Debate sobre a cultura do cancelamento na sociedade contemporânea
Enviada em 30/05/2022
Defini-se por linchamento a execução de um criminoso pela multidão, seu equivalente virtual, o cancelamento, faz parte da cultura digital do século XII e atinge patamares inimagináveis. Em uma realidade em que um julgamento entre duas estrelas de hollywood é transmitido e vai ao “júri do Twitter” a cultura do cancelamento é uma faca de dois gumes que ao mesmo tempo que atua contra a disseminação de ideias ofensivas, ela também alimenta uma fome de “crucificação” pelos menores motivos.
Ao comprar o Twitter, o multimilionário Elon Musk disse que queria dar aos jovens uma plataforma onde pudessem expressar suas opiniões sem receber qualquer tipo de julgamento. Porém sendo uma rede social onde o anonimato domina, essa liberdade é uma porta para a disseminação de ideais ofensivas como o racismo, a misoginia, etc. E cabe ao cancelamento agir como um mecanismo de repressão dos próprios usuários para “limpar” o ambiente da rede social.
Entretanto, a justiça popular nas redes sociais criou nos usuários uma fome insaciável por crucificar um outro alguém. Não é raro ver “influencers” tendo suas carreiras destruídas por apenas um tuíte de anos atrás, pode-se citar o caso do “youtuber” Julio Cocielo que durante a copa do mundo de 2018 foi temporariamente cancelado por conta de uma piada mal formulada, se tornando mais um alvo da descontrolada cultura do cancelamento que depois de acabar com seus verdadeiros alvos, atacar pessoas inocentes chegando a mandar ameaças de morte.
Conclui-se que a cultura do cancelamento é um resultado da impunidade no campo digital que faz com que os usuários se juntem para condenar outros de forma às vezes injusta.
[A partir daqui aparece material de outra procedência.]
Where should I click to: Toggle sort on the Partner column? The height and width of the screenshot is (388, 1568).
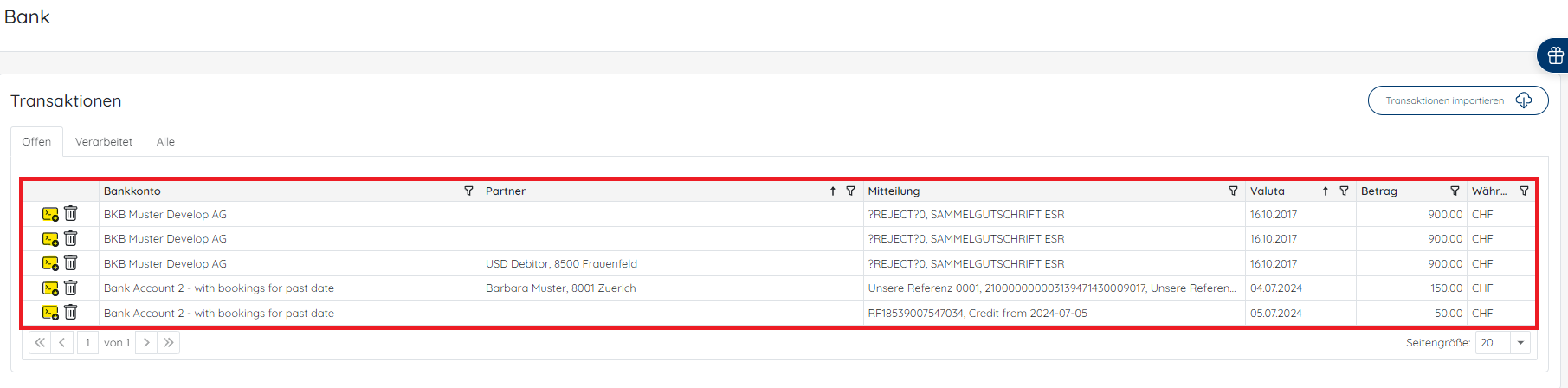point(832,191)
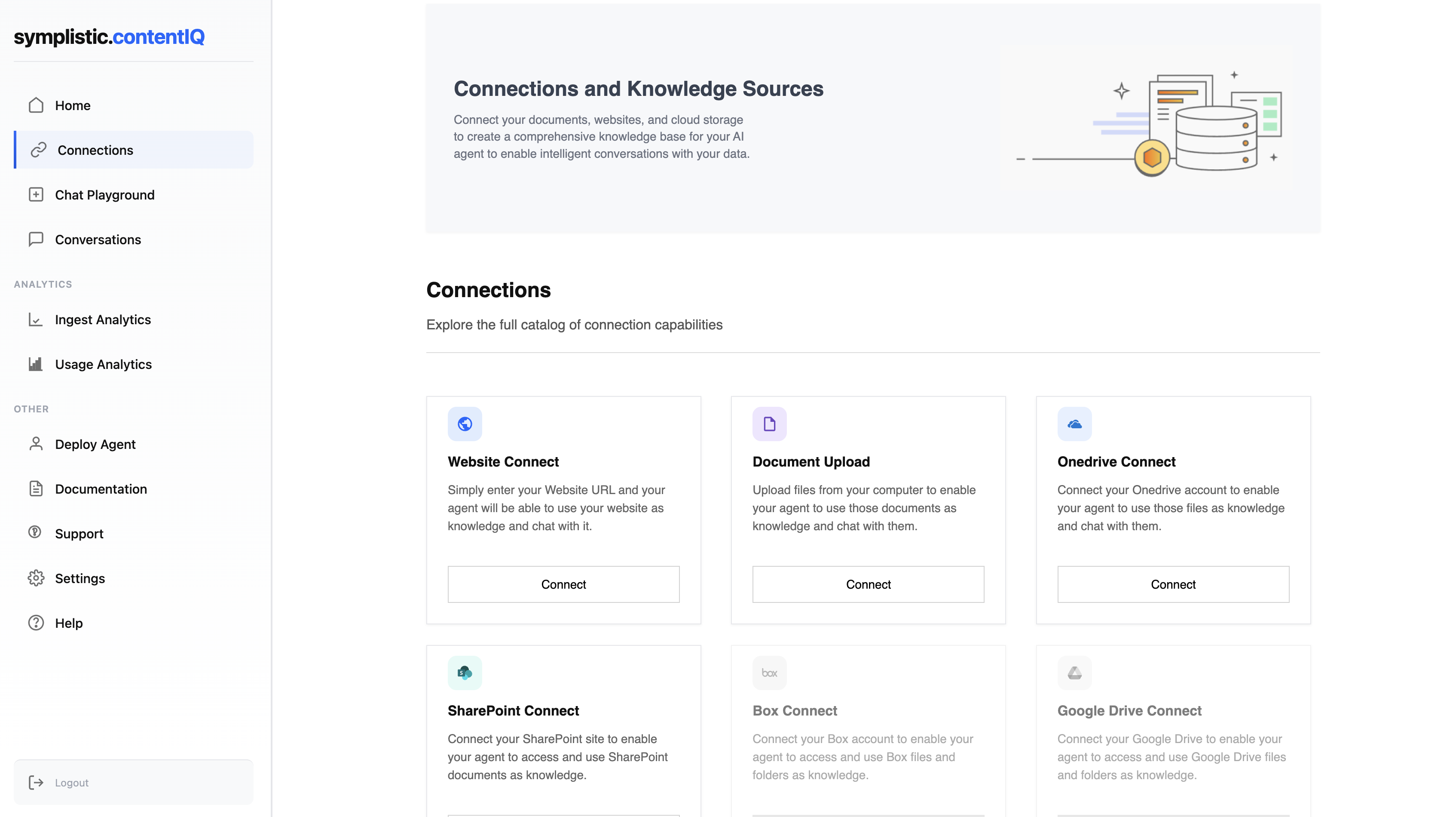
Task: Click the Box Connect logo icon
Action: click(x=769, y=672)
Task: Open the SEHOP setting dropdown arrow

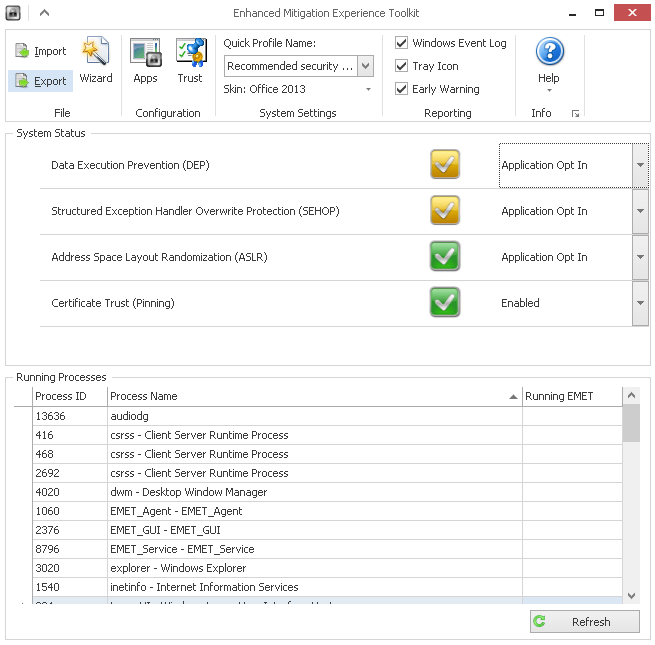Action: click(640, 211)
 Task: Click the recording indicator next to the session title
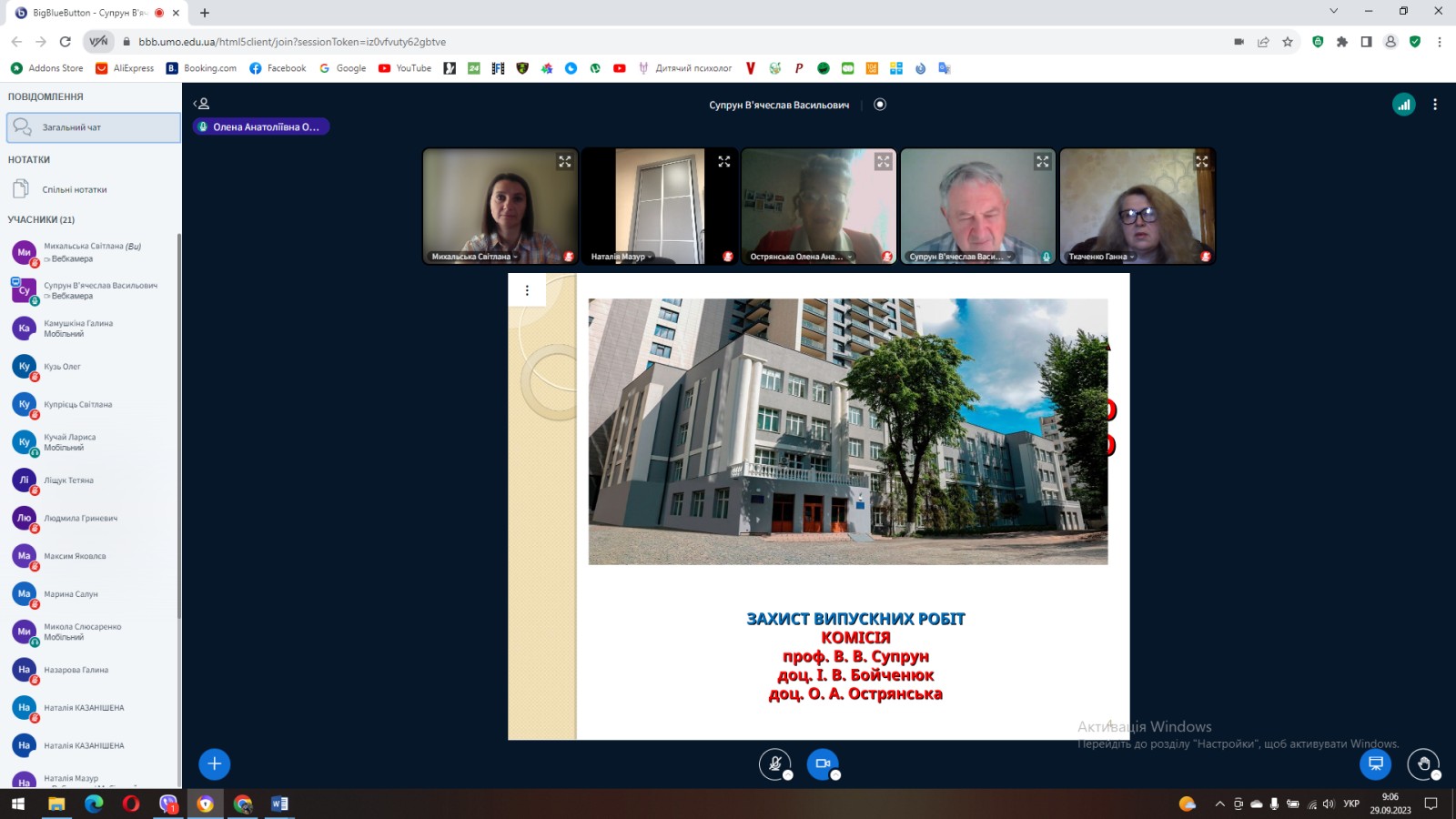[880, 105]
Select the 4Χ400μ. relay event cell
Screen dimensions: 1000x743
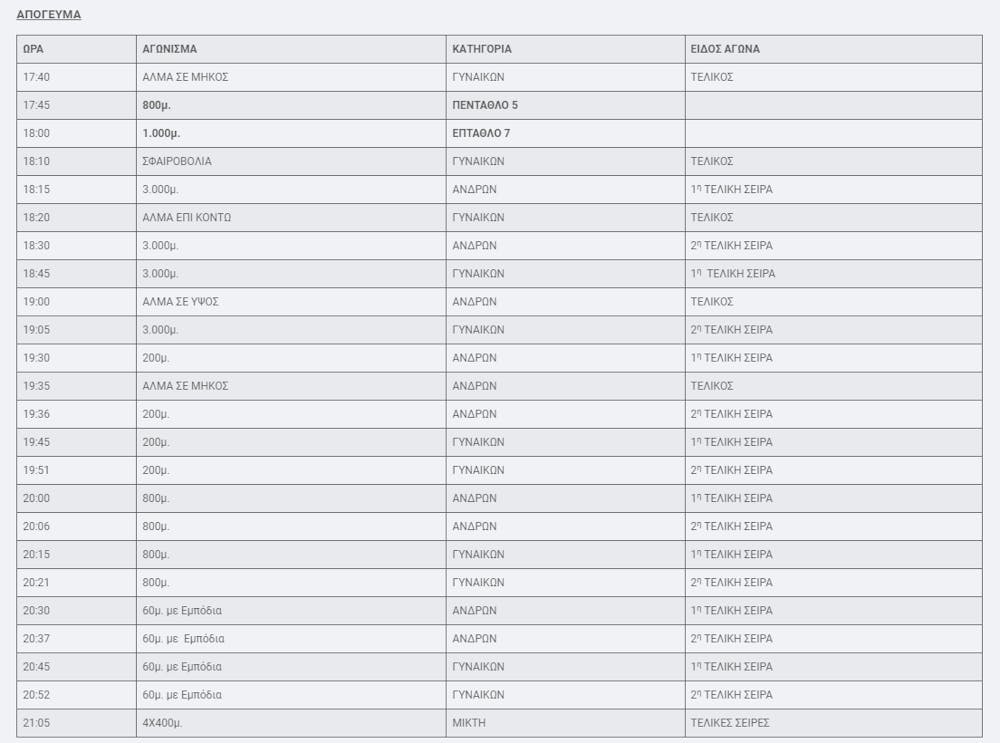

É preciso mudar essa consciência coletiva nas redes sociais, mudar o foco da punição para a melhoria da saúde do ambiente digital, conscientizar que a anonimidade não faz com que suas palavras tenham menor peso, e assim transformar o meio das redes sociais, em um que não precise do cancelamento como meio de autodefesa que ocasionalmente gera vítimas inocentes.